> _Exercise instructions_
The data needs to be returned in full, exactly as it reads.

> _Source information_
BEGIN

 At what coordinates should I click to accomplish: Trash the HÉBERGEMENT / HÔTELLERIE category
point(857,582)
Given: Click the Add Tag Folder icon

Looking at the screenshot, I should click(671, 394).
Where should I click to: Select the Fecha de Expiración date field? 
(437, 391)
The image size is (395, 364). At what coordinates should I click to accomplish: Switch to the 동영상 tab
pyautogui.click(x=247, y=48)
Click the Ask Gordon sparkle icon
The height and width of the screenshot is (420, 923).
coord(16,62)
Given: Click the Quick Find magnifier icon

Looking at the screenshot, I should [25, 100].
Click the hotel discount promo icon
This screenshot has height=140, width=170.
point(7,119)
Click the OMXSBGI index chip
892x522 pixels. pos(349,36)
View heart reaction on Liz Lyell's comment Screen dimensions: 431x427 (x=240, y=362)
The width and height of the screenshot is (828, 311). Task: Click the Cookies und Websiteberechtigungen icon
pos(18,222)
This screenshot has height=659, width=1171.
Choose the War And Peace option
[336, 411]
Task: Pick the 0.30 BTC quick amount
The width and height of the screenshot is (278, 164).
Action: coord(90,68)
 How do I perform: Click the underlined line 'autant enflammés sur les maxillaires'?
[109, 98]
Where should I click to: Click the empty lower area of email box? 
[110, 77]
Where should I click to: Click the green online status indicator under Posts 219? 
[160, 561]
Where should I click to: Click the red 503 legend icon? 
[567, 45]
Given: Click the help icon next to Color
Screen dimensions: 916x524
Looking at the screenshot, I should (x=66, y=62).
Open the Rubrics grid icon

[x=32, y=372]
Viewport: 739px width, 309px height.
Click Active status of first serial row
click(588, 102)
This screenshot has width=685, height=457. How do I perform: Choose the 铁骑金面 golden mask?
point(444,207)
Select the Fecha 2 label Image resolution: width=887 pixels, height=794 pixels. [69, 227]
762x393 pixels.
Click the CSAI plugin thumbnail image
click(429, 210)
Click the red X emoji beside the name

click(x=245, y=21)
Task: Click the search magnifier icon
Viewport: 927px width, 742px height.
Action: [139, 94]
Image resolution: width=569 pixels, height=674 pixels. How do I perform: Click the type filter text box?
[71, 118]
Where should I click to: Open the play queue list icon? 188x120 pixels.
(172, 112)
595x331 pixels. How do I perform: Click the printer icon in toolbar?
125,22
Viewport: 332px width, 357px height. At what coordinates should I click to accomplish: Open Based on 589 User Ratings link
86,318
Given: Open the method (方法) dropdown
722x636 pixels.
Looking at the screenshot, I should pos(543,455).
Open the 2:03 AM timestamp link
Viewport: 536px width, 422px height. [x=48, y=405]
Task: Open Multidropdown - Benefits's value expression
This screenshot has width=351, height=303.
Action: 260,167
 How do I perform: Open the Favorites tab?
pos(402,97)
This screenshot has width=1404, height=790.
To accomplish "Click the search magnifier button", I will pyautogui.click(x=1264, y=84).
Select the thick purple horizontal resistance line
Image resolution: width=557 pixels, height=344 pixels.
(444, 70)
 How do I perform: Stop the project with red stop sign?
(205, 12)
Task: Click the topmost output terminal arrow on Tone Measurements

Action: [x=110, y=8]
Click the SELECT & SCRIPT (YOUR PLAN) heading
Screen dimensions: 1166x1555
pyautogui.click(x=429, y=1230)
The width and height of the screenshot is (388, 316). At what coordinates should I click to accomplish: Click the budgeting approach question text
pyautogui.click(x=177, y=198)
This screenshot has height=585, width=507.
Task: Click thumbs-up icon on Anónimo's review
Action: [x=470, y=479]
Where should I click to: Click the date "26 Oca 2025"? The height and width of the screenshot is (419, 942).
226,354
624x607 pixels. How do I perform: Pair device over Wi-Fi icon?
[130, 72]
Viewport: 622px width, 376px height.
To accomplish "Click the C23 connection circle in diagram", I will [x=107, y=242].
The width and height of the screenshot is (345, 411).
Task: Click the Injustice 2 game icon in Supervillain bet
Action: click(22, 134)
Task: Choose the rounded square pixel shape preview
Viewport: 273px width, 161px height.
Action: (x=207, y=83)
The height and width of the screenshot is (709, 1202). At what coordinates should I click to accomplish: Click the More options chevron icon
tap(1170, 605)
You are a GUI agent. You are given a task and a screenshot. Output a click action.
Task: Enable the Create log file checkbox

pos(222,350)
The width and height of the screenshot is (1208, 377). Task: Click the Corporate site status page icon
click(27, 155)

END

> _Response_
 At what coordinates should I click to accomplish: Trash the HÉBERGEMENT / HÔTELLERIE category
point(857,582)
Given: Click the Add Tag Folder icon

Looking at the screenshot, I should click(671, 394).
Where should I click to: Select the Fecha de Expiración date field? 
(437, 391)
The image size is (395, 364). At what coordinates should I click to accomplish: Switch to the 동영상 tab
pyautogui.click(x=247, y=48)
Click the Ask Gordon sparkle icon
The height and width of the screenshot is (420, 923).
coord(16,62)
Given: Click the Quick Find magnifier icon

Looking at the screenshot, I should [25, 100].
Click the hotel discount promo icon
This screenshot has height=140, width=170.
point(7,119)
Click the OMXSBGI index chip
892x522 pixels. pos(349,36)
View heart reaction on Liz Lyell's comment Screen dimensions: 431x427 (x=240, y=362)
The width and height of the screenshot is (828, 311). Task: Click the Cookies und Websiteberechtigungen icon
pos(18,222)
This screenshot has height=659, width=1171.
Choose the War And Peace option
[336, 411]
Task: Pick the 0.30 BTC quick amount
The width and height of the screenshot is (278, 164).
Action: coord(90,68)
 How do I perform: Click the underlined line 'autant enflammés sur les maxillaires'?
[109, 98]
Where should I click to: Click the empty lower area of email box? 
[110, 77]
Where should I click to: Click the green online status indicator under Posts 219? 
[160, 561]
Where should I click to: Click the red 503 legend icon? 
[567, 45]
Given: Click the help icon next to Color
Screen dimensions: 916x524
Looking at the screenshot, I should (x=66, y=62).
Open the Rubrics grid icon

[x=32, y=372]
Viewport: 739px width, 309px height.
Click Active status of first serial row
click(588, 102)
This screenshot has width=685, height=457. How do I perform: Choose the 铁骑金面 golden mask?
point(444,207)
Select the Fecha 2 label Image resolution: width=887 pixels, height=794 pixels. [69, 227]
762x393 pixels.
Click the CSAI plugin thumbnail image
click(429, 210)
Click the red X emoji beside the name

click(x=245, y=21)
Task: Click the search magnifier icon
Viewport: 927px width, 742px height.
Action: [139, 94]
Image resolution: width=569 pixels, height=674 pixels. How do I perform: Click the type filter text box?
[71, 118]
Where should I click to: Open the play queue list icon? 188x120 pixels.
(172, 112)
595x331 pixels. How do I perform: Click the printer icon in toolbar?
125,22
Viewport: 332px width, 357px height. At what coordinates should I click to accomplish: Open Based on 589 User Ratings link
86,318
Given: Open the method (方法) dropdown
722x636 pixels.
Looking at the screenshot, I should pos(543,455).
Open the 2:03 AM timestamp link
Viewport: 536px width, 422px height. [x=48, y=405]
Task: Open Multidropdown - Benefits's value expression
This screenshot has width=351, height=303.
Action: 260,167
 How do I perform: Open the Favorites tab?
pos(402,97)
This screenshot has width=1404, height=790.
To accomplish "Click the search magnifier button", I will pyautogui.click(x=1264, y=84).
Select the thick purple horizontal resistance line
Image resolution: width=557 pixels, height=344 pixels.
(444, 70)
 How do I perform: Stop the project with red stop sign?
(205, 12)
Task: Click the topmost output terminal arrow on Tone Measurements

Action: [x=110, y=8]
Click the SELECT & SCRIPT (YOUR PLAN) heading
Screen dimensions: 1166x1555
pyautogui.click(x=429, y=1230)
The width and height of the screenshot is (388, 316). At what coordinates should I click to accomplish: Click the budgeting approach question text
pyautogui.click(x=177, y=198)
This screenshot has height=585, width=507.
Task: Click thumbs-up icon on Anónimo's review
Action: [x=470, y=479]
Where should I click to: Click the date "26 Oca 2025"? The height and width of the screenshot is (419, 942).
226,354
624x607 pixels. How do I perform: Pair device over Wi-Fi icon?
[130, 72]
Viewport: 622px width, 376px height.
To accomplish "Click the C23 connection circle in diagram", I will [x=107, y=242].
The width and height of the screenshot is (345, 411).
Task: Click the Injustice 2 game icon in Supervillain bet
Action: click(22, 134)
Task: Choose the rounded square pixel shape preview
Viewport: 273px width, 161px height.
Action: (x=207, y=83)
The height and width of the screenshot is (709, 1202). At what coordinates should I click to accomplish: Click the More options chevron icon
tap(1170, 605)
You are a GUI agent. You are given a task and a screenshot. Output a click action.
Task: Enable the Create log file checkbox

pos(222,350)
The width and height of the screenshot is (1208, 377). Task: Click the Corporate site status page icon
click(27, 155)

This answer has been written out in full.